The End of the Line by Simon Bernard and Paul Morris is the opening gambit, and the most self-contained of the selection on offer here. It’s an inter-dimensional whodunit that sees The Doctor and Constance faced with multiple murders amidst reproducing railways. As the observant among you may note – we’ve never actually met Constance before. She is the new companion due to begin her first trilogy with next month’s Criss-Cross, in which the Time Lord will encounter her for the first time at Bletchley Park during the Second World War. We assume that it’s due to the early release of this set that we’re meeting her like this, rather like how we first met Melanie Bush – mid-voyage and with no real introduction - but it absolutely works. Constance, played by Daleks In Manhattan's Miranda Raison, immediately comes across as likeable and capable and we look forward to getting to know her better over the coming months. The End of the Line is a solidly spooky opener, with a belter of a twist in the middle.
Next up is Alan Barnes’ The Red House, a werewolf comedy/horror that revisits the period that The Sixth Doctor spent paired with Charlie Pollard – former companion of the Eighth. (Which reminds us – isn’t it about time for that reunion…?) It’s splendid to hear India Fisher reprising her role as everyone’s favourite self-styled Edwardian adventuress, and scenes of her encountering The Valeyard are what fan wet dreams are made of. A meaty tale that confounds expectations and gives us our first hints of the Valeyard’s endgame.
Stage Fright by Matt Fitton is our favourite of the quartet.
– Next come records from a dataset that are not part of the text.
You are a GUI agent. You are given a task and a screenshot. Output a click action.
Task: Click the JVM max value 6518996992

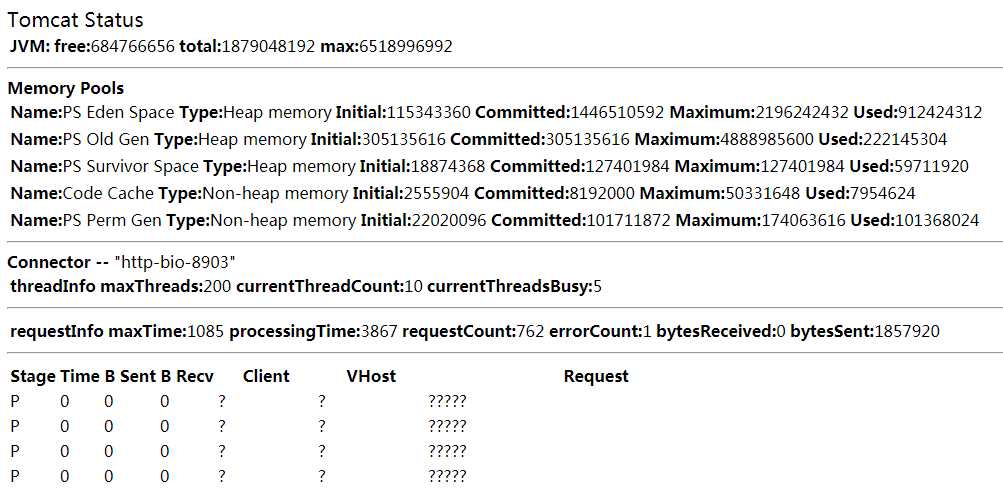[x=406, y=46]
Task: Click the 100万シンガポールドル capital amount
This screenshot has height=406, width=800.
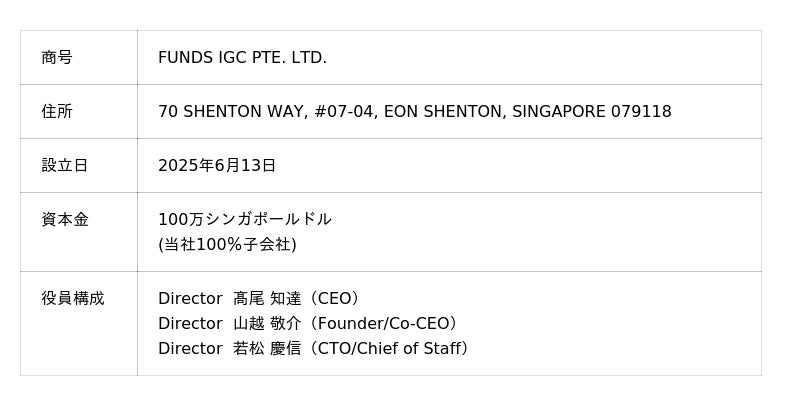Action: click(245, 220)
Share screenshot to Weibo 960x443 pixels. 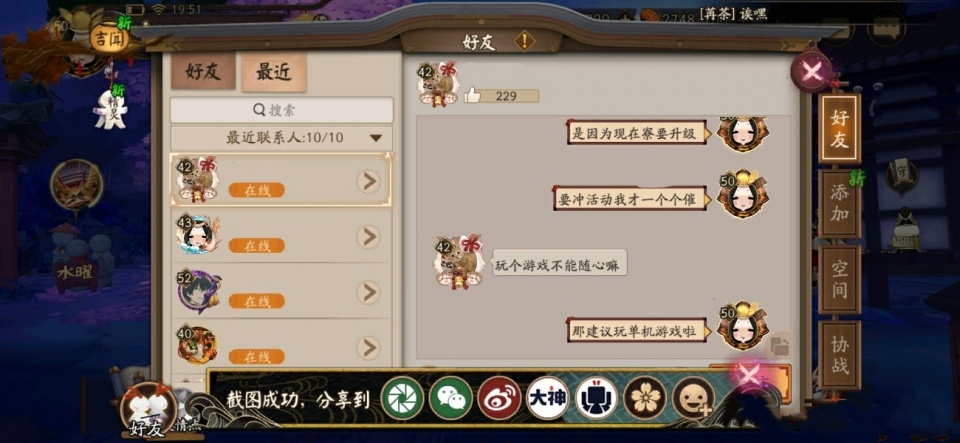[x=499, y=398]
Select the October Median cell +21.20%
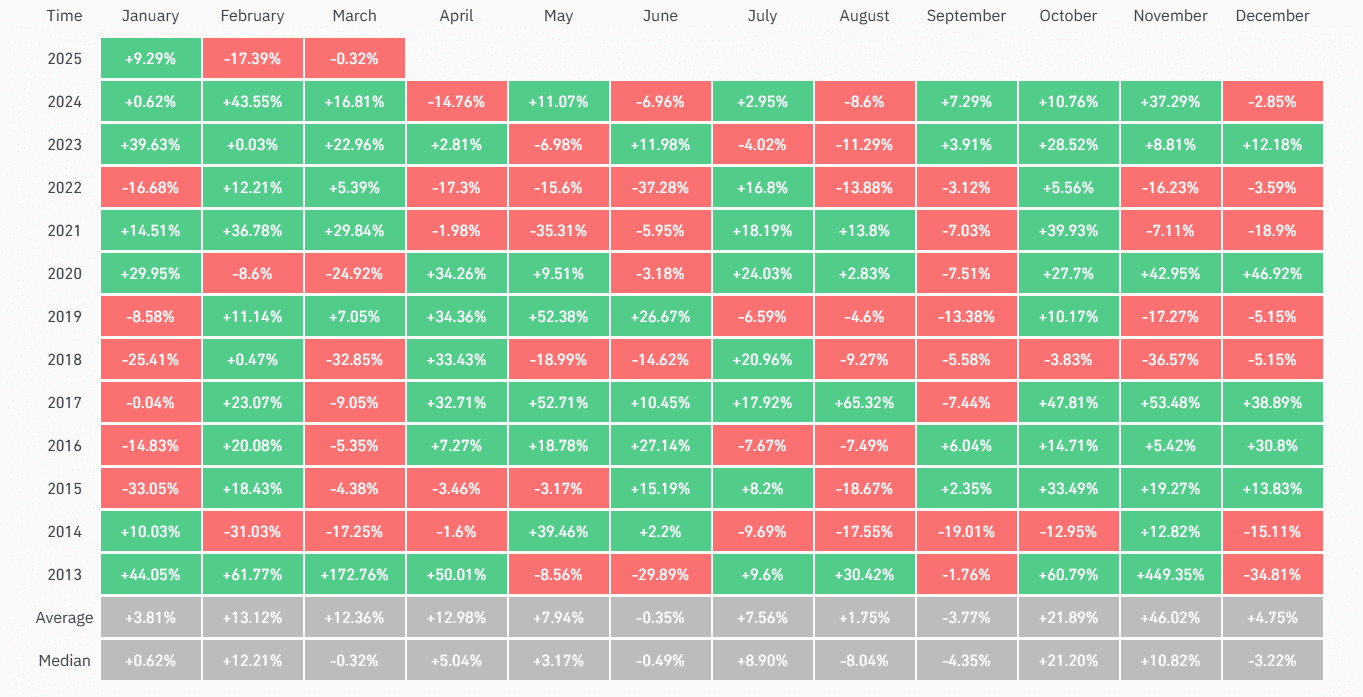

Not only do we have Lisa Greenwood back as Flip, but she gets to share the spotlight with Jago and Litefoot – those infernal investigators from The Talons of Weng-Chiang who have spun-off into one of Big Finish’s most admired and longest-running series. This is also where The Valeyard begins to take centre stage with a deliciously bonkers scheme – one that reminds us that no matter how evil he may be, he is, essentially, The Doctor. His gleeful insanity here makes us suspect that the growling glaring prosecutor persona in Trial of a Time Lord was mostly indulgent role-play. We don’t want to give too much away, but look out for Sarah Jane Smith and the Brigadier as you’ve never heard them before…!
The one that everyone’s been waiting for is The Brink Of Death by Nicholas Briggs. The Doctor, now accompanied by Mel, must fight for his very existence as The Valeyard goes for broke and finally reveals his hand. It’s a script full of intriguing concepts, but, rather like this month’s Fourth Doctor release Return to Telos, this is an adventure that has an awfully huge burden of expectation that it’s constantly going to be fighting against. The ultimate resolution is clever and well plotted, but the journey to get to the regeneration is one that’s restricted by its pre-determined destination – Briggs does well to get us there as entertainingly as he does. Bonnie Langford as Mel doesn’t really have much more than a cameo, and a new character – junior Time Lord Genesta - mostly fills the companion duties. Despite a fairly ludicrous back-story, she’s fun to have around, but script ambiguity makes it unclear as to whether or not she ever existed at all…
The play’s final moments give The Sixth Doctor the regeneration that he deserves. (Quiet at the back!) Briggs neatly segues into the beginning of Time and the Rani without contradicting anything seen on screen, but adding bucket-loads of pathos and meaning to what was once just Sylvester McCoy in a curly blond wig. The Sixth Doctor is dead! Long live the Sixth Doctor!
With Mel’s involvement minimal, and no sign of Peri, this collection is more of a celebration of Big Finish’s Sixth Doctor than his televisual existence, and quite rightly so. It was them who rescued him from the bottom of the polls (sorry Colin) and rehabilitated him with a new lease of life – it feels apt that they should be the ones to (big) finish him off.